Investigation of luminescence properties and ratiometric thermometry through yellow-to-blue Dy3+ emission in Ca3La7(SiO4)5(PO4)O2 apatite

Abstract

Dy³⁺-doped Ca₃La₇(SiO₄)₅(PO₄)O₂ (CLSPO) phosphors were synthesized via a solid-state reaction method and characterized for their structural, optical, and thermometric properties. X-ray diffraction (XRD) and Rietveld refinement confirmed a hexagonal apatite-type structure (P6₃/m) with refined lattice parameters of a = b = 9.604(3) Å, c = 7.103(1) Å. First-principles calculations for the undoped crystal revealed a direct bandgap of 4.08 eV, confirming CLSPO as a suitable host material for luminescent applications. Photoluminescence spectra exhibited characteristic Dy³⁺ emissions, with two blue bands (B₁: 468 nm, B₂: 479 nm) and two yellow bands (Y₁: 543 nm, Y₂: 575 nm). The yellow-to-blue (Y/B) intensity ratio displayed a strong temperature dependence, establishing CLSPO:Dy³⁺ as a promising candidate for luminescence-based thermometry. The optimal Dy³⁺ doping concentration was determined to be 3 at%, beyond which concentration quenching effects were observed. Photoluminescence studies further demonstrated that electric dipole–dipole interactions govern the dominant energy transfer mechanism, as evidenced by concentration-dependent quenching behavior. The absolute photoluminescence quantum yield (PLQY) was 5.7%, and Arrhenius analysis determined an activation energy of 0.11 eV. The decay time decreases with increasing Dy³⁺ concentration (from 658 μs at 0.5 at% Dy³⁺ to 252 μs at 10 at%).
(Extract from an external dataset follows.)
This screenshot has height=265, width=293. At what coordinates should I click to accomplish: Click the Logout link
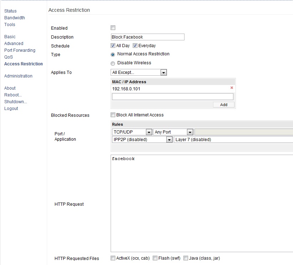click(11, 109)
The fluorescence intensity ratio (FIR) method for optical thermometry revealed an absolute sensitivity (S_a) of 3.27 10⁻⁴ K⁻¹ at 298 K, while the repeatability (R) of the Y/B ratio exhibited a reproducibility of 95.88% at 298 K, ensuring consistent and reliable temperature sensing performance. Furthermore, the luminescence remained stable over three hours of multiple heating–cooling cycles (298–523 K), confirming excellent photostability and reversibility. These results establish CLSPO:Dy³⁺ phosphors as highly efficient, thermally stable, and optically robust materials for next-generation temperature sensors, solid-state lighting, and advanced photonic applications.